Dataset records START
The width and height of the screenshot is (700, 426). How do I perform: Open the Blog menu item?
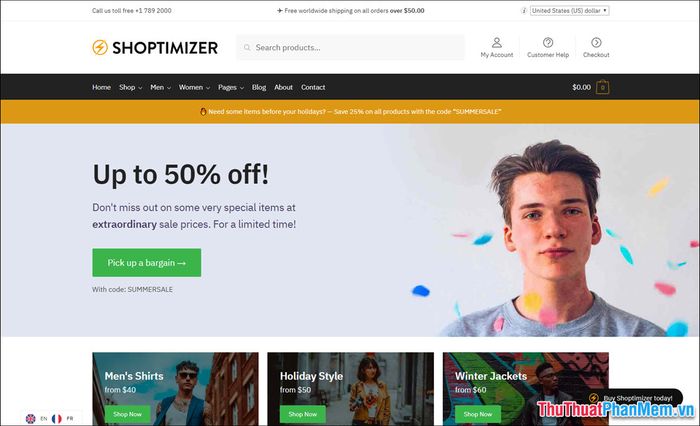click(258, 87)
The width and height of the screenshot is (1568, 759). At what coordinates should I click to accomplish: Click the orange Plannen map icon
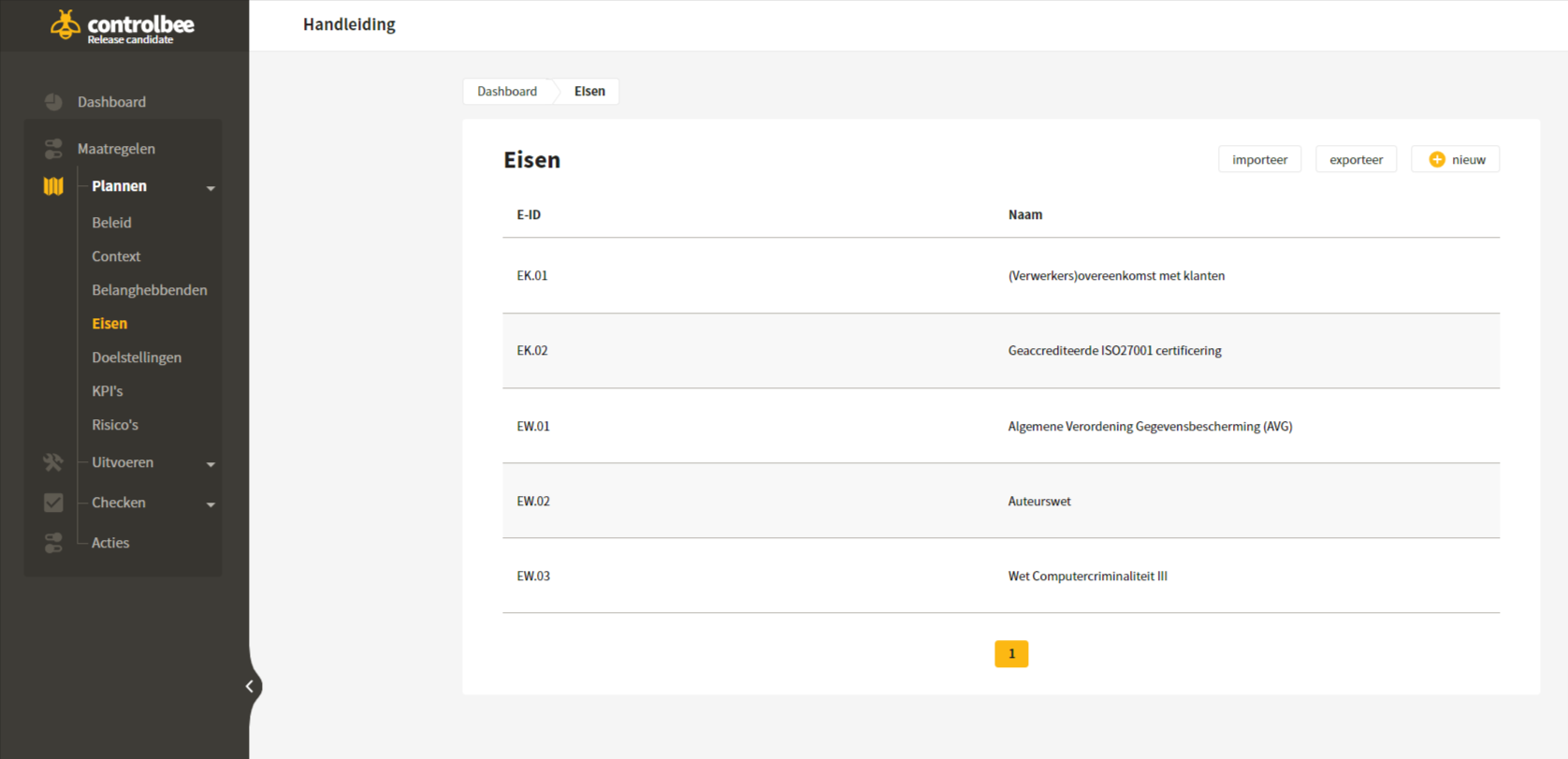(x=53, y=186)
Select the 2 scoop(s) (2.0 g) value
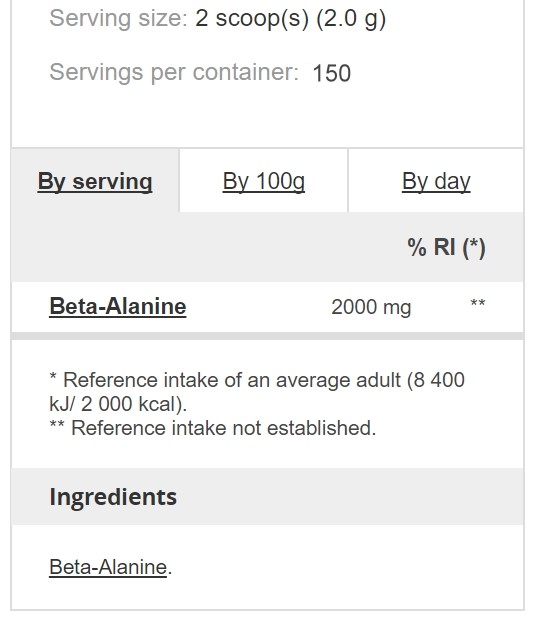 [291, 19]
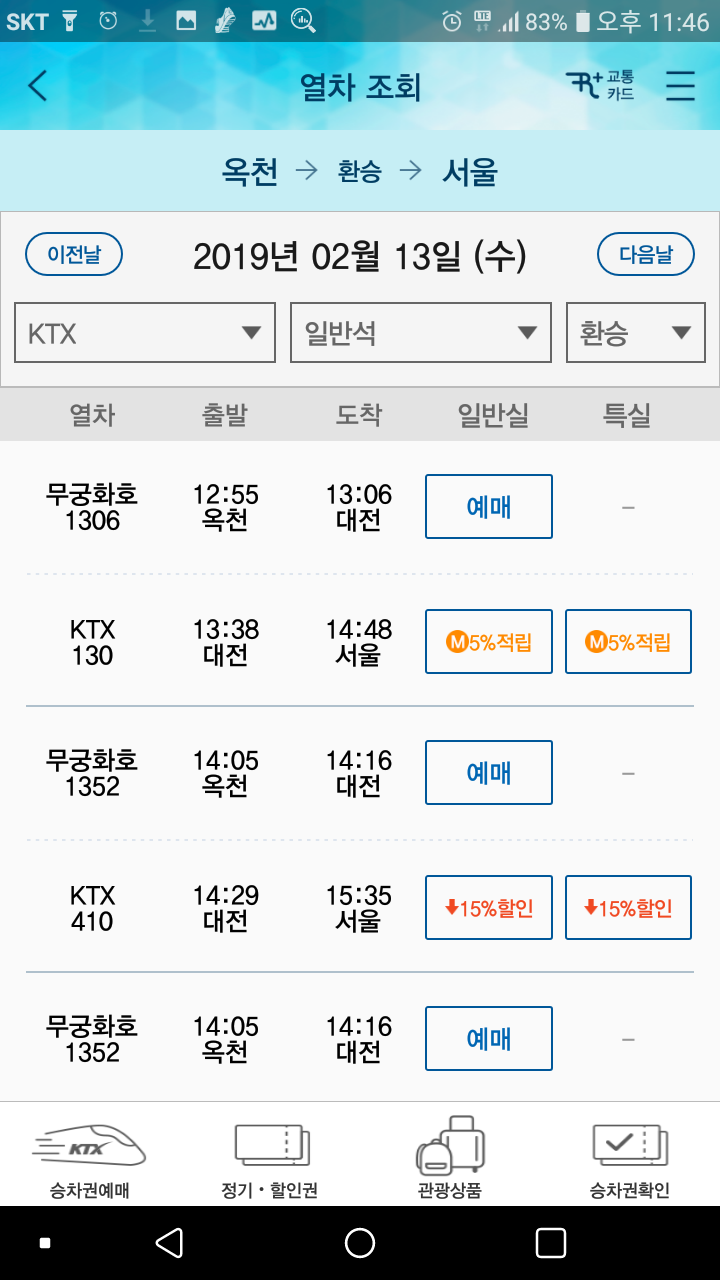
Dataset records END
▸ **To do**: Repeat each record exactly as shown above, dropping all images.

▸ **Final answer**:
The width and height of the screenshot is (700, 426). How do I perform: Open the Blog menu item?
click(258, 87)
The width and height of the screenshot is (1568, 759). At what coordinates should I click to accomplish: Click the orange Plannen map icon
(x=53, y=186)
Select the 2 scoop(s) (2.0 g) value
 [291, 19]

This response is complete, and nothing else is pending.